Greg lectures Penn Medicine clerkship students at the Hospital of the University of Pennsylvania (HUP).

Now Greg and Jennifer are working on a leadership and personal development curriculum to help physicians provide better care for their patients and themselves.

“My friends, my wife, myself, the medical students and residents that I teach — most of them are doctors. I want to make sure that they have the means to develop themselves like I did in business school because I’ve realized that the traits that make you a great leader also make you a happier person. If I boil down my mission statement, it’s to leverage leadership and teamwork principles to make medicine a happier place.”

Transplanting Wharton Lessons

While the ER keeps Greg motivated and on the pulse of what’s happening in the hospital, Wharton’s unique HCM program gives him the chance to explore business resources and form connections with industry peers.

“Since I enrolled in HCM, I’ve talked to practicing physicians about the benefits of a full-time versus executive MBA probably once every other week,” Greg said. It might seem unthinkable to pursue a full-time MBA and practice medicine simultaneously, but Greg says the support he’s received from Penn and Wharton makes it one of the best decisions he’s ever made. “Classroom learning is so much more powerful when you have ongoing, challenging experiences to apply it to.”

With one foot in both worlds, Greg adapts business strategies for working physicians.

“The skill sets have a lot of overlap, but the context is different,” he explained. “In business, a difficult conversation may revolve around firing someone, but in medicine, it might revolve around death.” Teamwork in the hospital, too, is more about short-term bonding with a variety of medical teams, and often under high stakes and pressure.

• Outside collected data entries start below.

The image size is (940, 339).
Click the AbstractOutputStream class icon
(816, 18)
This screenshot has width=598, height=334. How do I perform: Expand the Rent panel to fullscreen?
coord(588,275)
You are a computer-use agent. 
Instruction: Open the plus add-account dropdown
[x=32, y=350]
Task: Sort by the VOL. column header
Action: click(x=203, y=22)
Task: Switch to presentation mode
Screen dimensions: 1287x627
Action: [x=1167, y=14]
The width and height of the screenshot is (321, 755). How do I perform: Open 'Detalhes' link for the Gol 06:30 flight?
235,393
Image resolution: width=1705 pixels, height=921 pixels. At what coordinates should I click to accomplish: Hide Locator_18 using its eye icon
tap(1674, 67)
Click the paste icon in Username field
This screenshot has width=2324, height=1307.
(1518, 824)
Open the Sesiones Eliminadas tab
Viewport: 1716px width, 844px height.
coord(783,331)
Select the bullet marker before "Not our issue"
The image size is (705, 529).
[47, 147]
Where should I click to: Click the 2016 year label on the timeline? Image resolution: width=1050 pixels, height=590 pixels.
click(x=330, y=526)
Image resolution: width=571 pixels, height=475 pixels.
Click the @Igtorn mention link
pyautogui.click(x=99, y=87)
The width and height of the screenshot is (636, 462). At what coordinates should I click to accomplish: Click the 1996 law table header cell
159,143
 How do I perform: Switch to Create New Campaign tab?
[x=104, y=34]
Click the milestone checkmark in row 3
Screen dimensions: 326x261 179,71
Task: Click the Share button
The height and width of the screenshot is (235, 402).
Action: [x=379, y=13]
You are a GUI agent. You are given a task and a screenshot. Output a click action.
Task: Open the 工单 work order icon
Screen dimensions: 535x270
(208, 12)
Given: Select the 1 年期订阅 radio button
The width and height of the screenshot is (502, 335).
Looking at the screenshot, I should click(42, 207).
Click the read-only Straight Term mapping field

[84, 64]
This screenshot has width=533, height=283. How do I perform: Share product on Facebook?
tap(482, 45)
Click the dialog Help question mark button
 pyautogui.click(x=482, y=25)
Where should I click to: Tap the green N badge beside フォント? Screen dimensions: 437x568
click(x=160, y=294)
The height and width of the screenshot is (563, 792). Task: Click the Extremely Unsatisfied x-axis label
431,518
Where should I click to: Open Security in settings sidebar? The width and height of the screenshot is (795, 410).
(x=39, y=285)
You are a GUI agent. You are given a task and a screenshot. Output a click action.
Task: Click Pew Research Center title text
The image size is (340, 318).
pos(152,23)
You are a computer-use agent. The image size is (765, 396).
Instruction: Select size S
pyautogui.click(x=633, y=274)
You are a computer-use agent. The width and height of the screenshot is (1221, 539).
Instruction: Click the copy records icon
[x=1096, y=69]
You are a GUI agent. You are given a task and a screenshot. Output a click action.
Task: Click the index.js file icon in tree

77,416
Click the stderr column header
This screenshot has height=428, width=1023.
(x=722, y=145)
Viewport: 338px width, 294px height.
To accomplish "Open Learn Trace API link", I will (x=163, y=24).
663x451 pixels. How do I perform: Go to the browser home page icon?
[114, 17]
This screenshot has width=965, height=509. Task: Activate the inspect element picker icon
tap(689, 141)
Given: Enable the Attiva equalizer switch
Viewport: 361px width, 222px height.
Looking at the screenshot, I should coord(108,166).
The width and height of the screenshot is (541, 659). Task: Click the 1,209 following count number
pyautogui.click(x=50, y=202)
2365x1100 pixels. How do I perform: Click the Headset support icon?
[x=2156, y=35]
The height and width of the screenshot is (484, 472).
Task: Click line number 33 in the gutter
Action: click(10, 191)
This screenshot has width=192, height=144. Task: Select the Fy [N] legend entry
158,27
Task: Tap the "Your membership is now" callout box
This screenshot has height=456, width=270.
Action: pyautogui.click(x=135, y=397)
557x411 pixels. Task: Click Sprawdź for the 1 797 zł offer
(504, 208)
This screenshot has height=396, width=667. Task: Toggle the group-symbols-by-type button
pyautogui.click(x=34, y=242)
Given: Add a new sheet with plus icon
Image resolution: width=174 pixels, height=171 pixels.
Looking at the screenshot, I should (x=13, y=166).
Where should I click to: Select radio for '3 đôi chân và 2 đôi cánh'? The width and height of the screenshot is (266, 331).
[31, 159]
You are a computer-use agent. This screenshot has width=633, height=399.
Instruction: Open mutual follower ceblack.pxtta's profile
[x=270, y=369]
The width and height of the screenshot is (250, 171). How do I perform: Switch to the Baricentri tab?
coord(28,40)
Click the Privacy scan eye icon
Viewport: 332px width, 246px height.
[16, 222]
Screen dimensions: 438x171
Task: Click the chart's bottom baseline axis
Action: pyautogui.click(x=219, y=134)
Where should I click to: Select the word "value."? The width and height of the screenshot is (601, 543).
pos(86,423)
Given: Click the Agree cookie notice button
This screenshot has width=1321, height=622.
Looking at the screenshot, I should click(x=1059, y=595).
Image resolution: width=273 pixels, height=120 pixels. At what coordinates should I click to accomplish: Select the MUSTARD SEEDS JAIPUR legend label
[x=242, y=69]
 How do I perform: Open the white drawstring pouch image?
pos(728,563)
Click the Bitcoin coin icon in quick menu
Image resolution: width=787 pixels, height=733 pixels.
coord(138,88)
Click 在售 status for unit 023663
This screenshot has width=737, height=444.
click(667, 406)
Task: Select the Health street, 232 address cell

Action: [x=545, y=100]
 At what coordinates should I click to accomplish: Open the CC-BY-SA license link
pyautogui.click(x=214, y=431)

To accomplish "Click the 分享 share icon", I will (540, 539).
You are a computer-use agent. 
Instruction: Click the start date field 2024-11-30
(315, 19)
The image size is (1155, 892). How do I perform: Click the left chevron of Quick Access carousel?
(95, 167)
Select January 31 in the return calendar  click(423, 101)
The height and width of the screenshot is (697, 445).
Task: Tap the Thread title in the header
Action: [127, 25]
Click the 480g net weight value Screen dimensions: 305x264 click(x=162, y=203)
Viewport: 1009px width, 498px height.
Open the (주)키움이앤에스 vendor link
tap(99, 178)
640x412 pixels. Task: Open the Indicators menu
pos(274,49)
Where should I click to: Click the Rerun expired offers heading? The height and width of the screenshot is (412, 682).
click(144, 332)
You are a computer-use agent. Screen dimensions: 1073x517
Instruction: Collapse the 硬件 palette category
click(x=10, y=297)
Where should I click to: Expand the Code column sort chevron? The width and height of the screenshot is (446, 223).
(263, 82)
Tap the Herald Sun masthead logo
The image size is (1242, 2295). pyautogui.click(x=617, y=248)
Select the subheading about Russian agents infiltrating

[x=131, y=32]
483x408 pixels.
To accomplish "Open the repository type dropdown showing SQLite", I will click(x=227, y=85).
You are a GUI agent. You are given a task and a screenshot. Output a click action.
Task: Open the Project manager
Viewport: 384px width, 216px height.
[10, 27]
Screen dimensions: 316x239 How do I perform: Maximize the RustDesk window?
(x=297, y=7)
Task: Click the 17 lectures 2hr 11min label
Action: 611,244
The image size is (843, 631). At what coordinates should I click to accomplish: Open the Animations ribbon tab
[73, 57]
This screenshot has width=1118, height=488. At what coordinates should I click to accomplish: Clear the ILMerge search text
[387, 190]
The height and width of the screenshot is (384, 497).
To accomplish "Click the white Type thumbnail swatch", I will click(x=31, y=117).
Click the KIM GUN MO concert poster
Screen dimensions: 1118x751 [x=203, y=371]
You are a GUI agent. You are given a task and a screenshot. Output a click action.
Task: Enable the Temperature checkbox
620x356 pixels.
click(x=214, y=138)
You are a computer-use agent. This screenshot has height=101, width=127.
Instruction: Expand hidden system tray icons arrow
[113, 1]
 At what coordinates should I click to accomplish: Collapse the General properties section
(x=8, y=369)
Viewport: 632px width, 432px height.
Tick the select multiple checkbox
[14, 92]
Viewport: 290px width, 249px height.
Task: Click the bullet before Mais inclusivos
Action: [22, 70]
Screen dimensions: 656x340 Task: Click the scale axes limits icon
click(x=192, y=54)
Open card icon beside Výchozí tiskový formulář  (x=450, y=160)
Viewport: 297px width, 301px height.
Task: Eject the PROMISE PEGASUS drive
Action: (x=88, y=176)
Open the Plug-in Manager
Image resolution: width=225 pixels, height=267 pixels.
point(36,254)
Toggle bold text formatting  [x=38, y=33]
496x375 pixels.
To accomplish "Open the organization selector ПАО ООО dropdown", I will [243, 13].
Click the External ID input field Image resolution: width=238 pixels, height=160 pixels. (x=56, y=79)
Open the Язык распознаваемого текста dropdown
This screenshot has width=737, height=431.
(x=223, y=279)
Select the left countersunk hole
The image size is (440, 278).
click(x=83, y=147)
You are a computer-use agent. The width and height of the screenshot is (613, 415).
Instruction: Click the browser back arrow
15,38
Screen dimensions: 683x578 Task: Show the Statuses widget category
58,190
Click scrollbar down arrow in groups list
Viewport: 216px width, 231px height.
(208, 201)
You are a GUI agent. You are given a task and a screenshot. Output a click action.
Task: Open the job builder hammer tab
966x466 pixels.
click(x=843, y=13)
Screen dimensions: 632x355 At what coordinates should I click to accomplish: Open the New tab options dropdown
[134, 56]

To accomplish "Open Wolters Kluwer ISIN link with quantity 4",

Greg believes small group engagement like P3: Purpose, Passion and Principles, which he facilitated this year, could also be adapted into timely discussions for residents. As a group,  they can digest challenging work experiences while exploring their definitions of success, happiness, and fulfillment.

The Bottom Line

Greg and Jennifer are encouraging open dialogue within the medical community with their personal and professional stories, inside and outside of Penn. After presenting to 400 medical students and faculty at the 2019 Gold Humanism Honor Society Conference, Greg was invited to speak at Cooper University, Drexel University, and the Children’s Hospital of Philadelphia.

After graduation in May 2019, he will head to McKinsey to learn more about health system operations and identify leadership and personal development gaps. Three months per year he plans to step out of the Dallas office and return to Penn to teach and practice emergency medicine.

Eventually, he’d like to integrate Wharton-inspired lectures into the mandatory medical school curriculum.

“As an MBA student, I know that one of the biggest motivators of change is the bottom line,” he said. “If an opportunity makes sense from an investment point of view, you enable hospitals to support mission-based projects. Through leadership development, physicians will be empowered to foster a stronger, more collaborative culture, which will result in more efficient hospitals. That’s the long-term return on investment for the program that I envision.”